EXERCISE: Each entry should be transcribed exactly as written, and any picture left out.

MATERIAL PROVIDED:
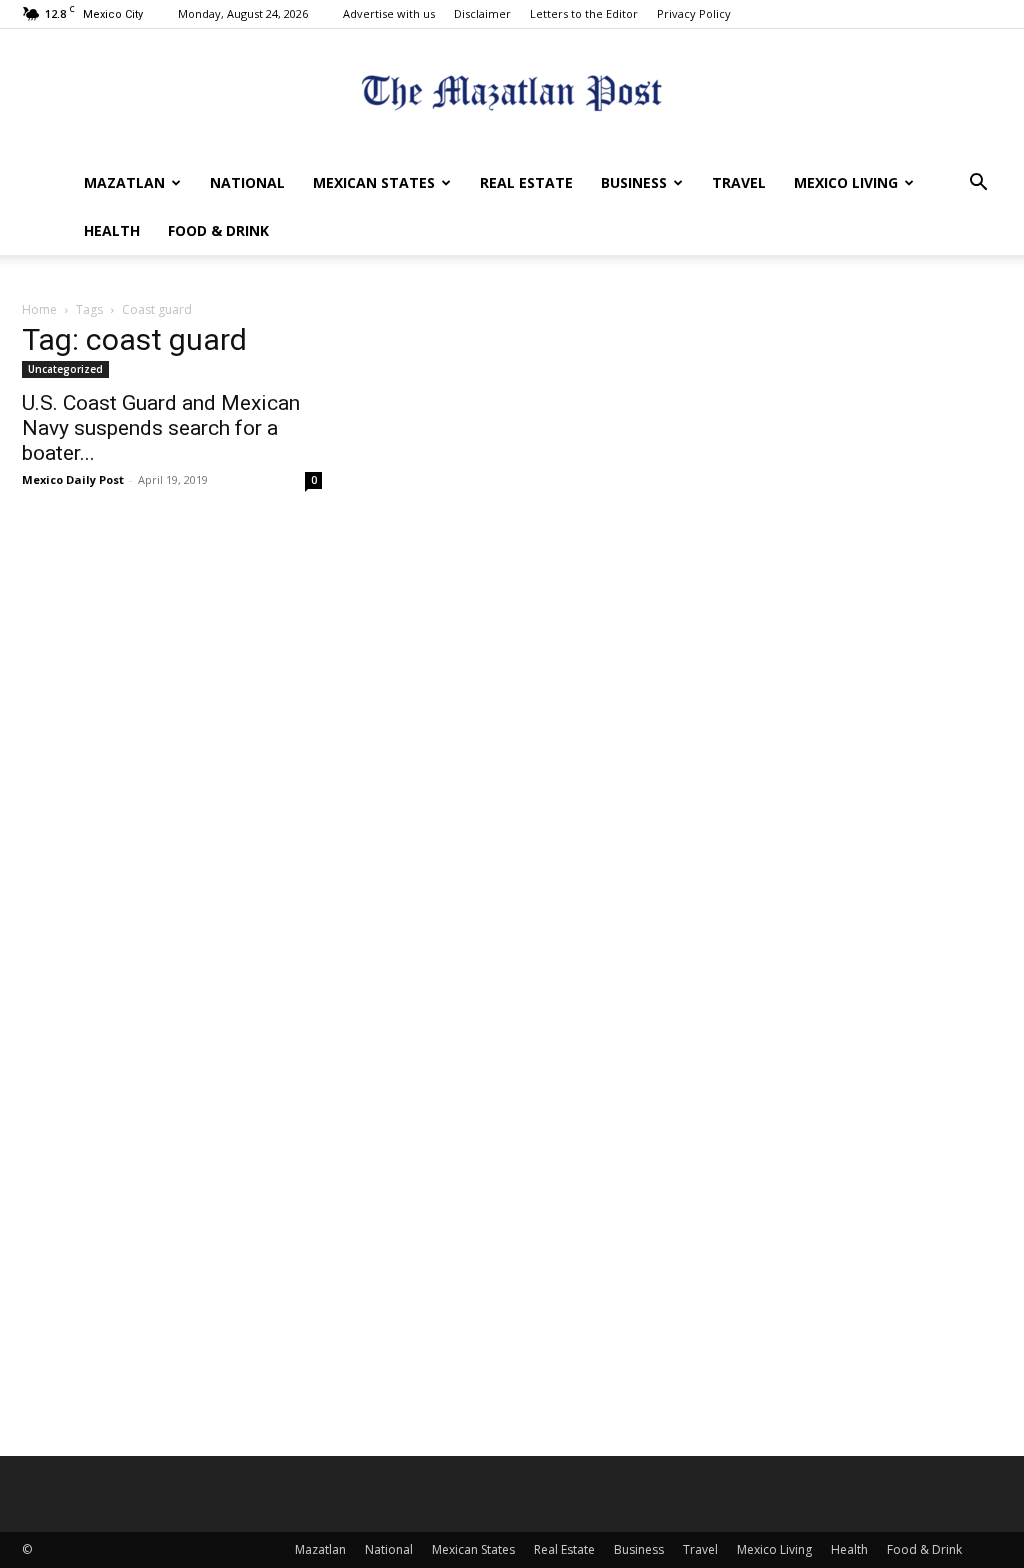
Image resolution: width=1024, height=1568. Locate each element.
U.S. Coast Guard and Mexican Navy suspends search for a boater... (161, 428)
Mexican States (374, 182)
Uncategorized (65, 369)
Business (634, 182)
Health (112, 230)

SOLUTION TO THE EXERCISE:
Image resolution: width=1024, height=1568. Locate each element.
U.S. Coast Guard and Mexican Navy suspends search for a boater... (161, 428)
Mexican States (374, 182)
Uncategorized (65, 369)
Business (634, 182)
Health (112, 230)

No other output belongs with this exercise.